Tempête diplomatique : l'ancien Premier ministre espagnol Mariano Rajoy accusé de xénophobie au sujet de l'équipe de France pour la Coupe du monde
L'ancien Premier ministre espagnol Mariano Rajoy fait face à une vague d'indignation internationale après avoir affirmé que l'équipe de France de la Coupe du monde ne comptait « aucun joueur français », ce qui a suscité des accusations de racisme et de xénophobie.

Une étincelle de controverse avant les demi-finales
Alors que le monde du football se prépare pour une demi-finale de Coupe du monde à enjeux élevés entre l'Espagne et la France, une tempête diplomatique a éclaté loin des terrains. Mariano Rajoy, l'ancien Premier ministre conservateur espagnol, se retrouve au cœur d'une polémique géopolitique suite à une tribune provocatrice publiée dans le portail d'information en ligne espagnol El Debate.
Dans cet article, Rajoy remet en question l'identité nationale de l'équipe de France, affirmant qu'elle ne comptait en réalité « aucun joueur français ». Cette remarque a été largement interprétée comme une attaque ciblée contre la composition multiculturelle de l'équipe de France, provoquant une condamnation immédiate de la part des responsables gouvernementaux à Madrid et à Paris.
Indignation bipartisane en Espagne
La réaction en Espagne a été rapide et sévère.

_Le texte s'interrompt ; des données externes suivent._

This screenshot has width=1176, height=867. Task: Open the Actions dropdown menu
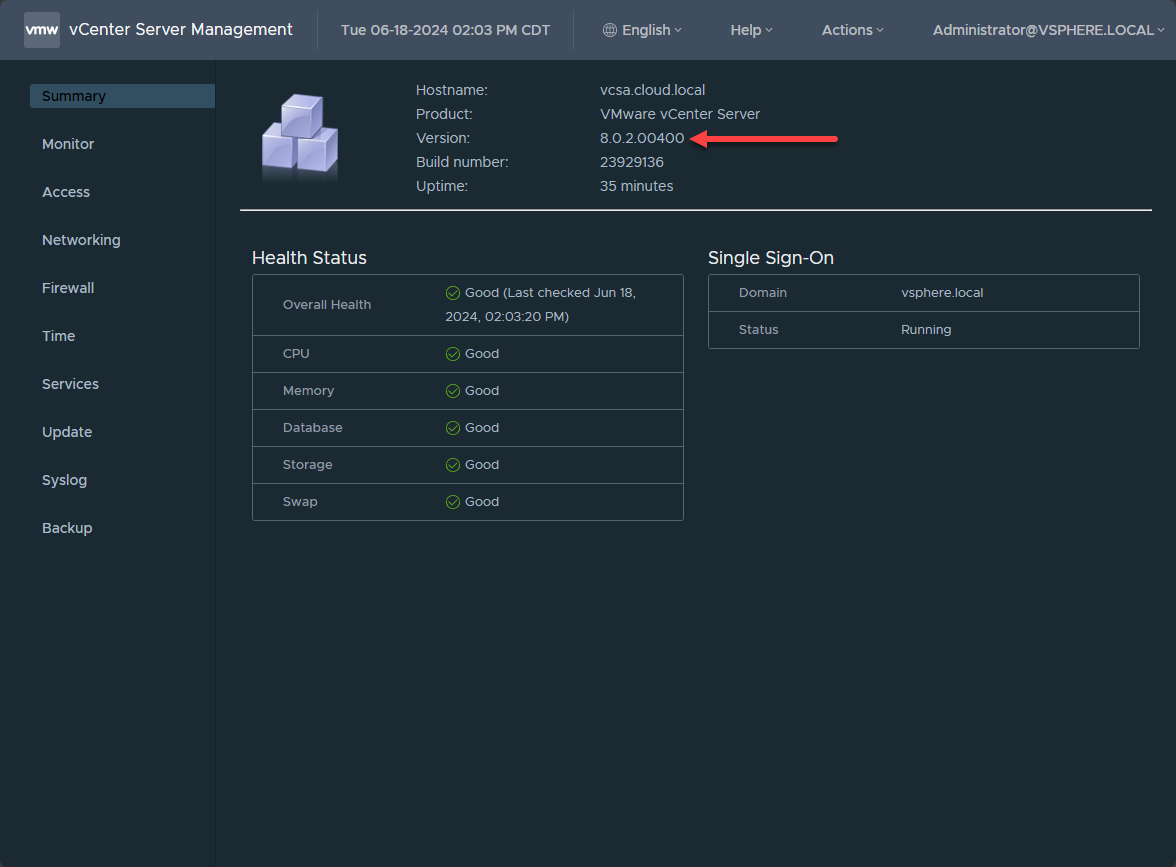point(852,30)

Le Premier ministre actuel, Pedro Sánchez, a utilisé X (anciennement Twitter) pour prendre ses distances avec la rhétorique de Rajoy, qualifiant ses propos de « xénophobes ». « Certains mesurent encore l'appartenance à un pays par son nom de famille, son lieu de naissance ou sa couleur de peau. D'autres la mesurent par nos racines et notre volonté de contribuer à la nation », a écrit Sánchez, soulignant que l'identité espagnole se définit par la loyauté et le travail, et non par l'origine ancestrale. Il a conclu en affirmant que l'Espagne appartient à ceux qui l'aiment, et non à ceux qui « la déshonorent par des propos xénophobes ». Les critiques ne se sont pas arrêtées au Premier ministre. Le ministre des Transports, Oscar Puente, a durci le ton, qualifiant l'ancien président destitué d'« idiot post-franquiste », soulignant ainsi le profond fossé politique et idéologique entre le gouvernement socialiste actuel et l'héritage conservateur de Rajoy.
Réaction indignée de la France
De l'autre côté de la frontière, le gouvernement français a perçu ces propos comme une insulte intolérable à l'identité inclusive de la nation. Le ministre de l'Intérieur, Laurent Núñez, a déclaré à BFMTV que les déclarations de Rajoy étaient « absolument inacceptables », tandis que la ministre de la Lutte contre les discriminations, Aurore Berge, a dénoncé ces « accès de racisme répétés », appelant à ce que le sport redevienne une méritocratie fondée sur le talent et non sur des critères ethniques.
Naima Moutchou, ministre des Outre-mer, a affirmé que de tels propos témoignent d'une « haine systématique et généralisée » de l'État français moderne. Elle a constaté que chaque fois que les Bleus remportent un succès, les obsessions racistes concernant les origines des joueurs refont inévitablement surface. L'ambassade de France à Madrid a publié une réfutation factuelle sur les réseaux sociaux, précisant que sur les 26 joueurs de l'équipe, 23 sont nés en France et les trois autres sont de nationalité française. Un schéma de préjugés dans le football mondial. Cette polémique a suscité des comparaisons avec d'autres incidents récents de racisme dans le sport. Fabien Roussel, dirigeant du Parti communiste français, a établi un lien entre les propos de Rajoy et un incident antérieur impliquant la sénatrice paraguayenne Celeste Amarilla. Après l'élimination du Paraguay par la France en huitièmes de finale, Amarilla avait affirmé que l'attaquant vedette Kylian Mbappé était un « Camerounais colonisé qui prétendait être français ». Roussel a qualifié cette tendance de « racisme abject » qui continue de gangrener le football international. Philippe Diallo, président de la Fédération Française de Football, a fait écho à ces sentiments, déclarant que les propos de Rajoy comportaient une «sous-entendus racistes intolérables». Alors que les deux nations se préparent pour leur confrontation de mardi, le match n'est plus seulement une question de gloire sportive, mais est devenu un symbole de la lutte permanente contre la xénophobie dans la politique et le sport européens.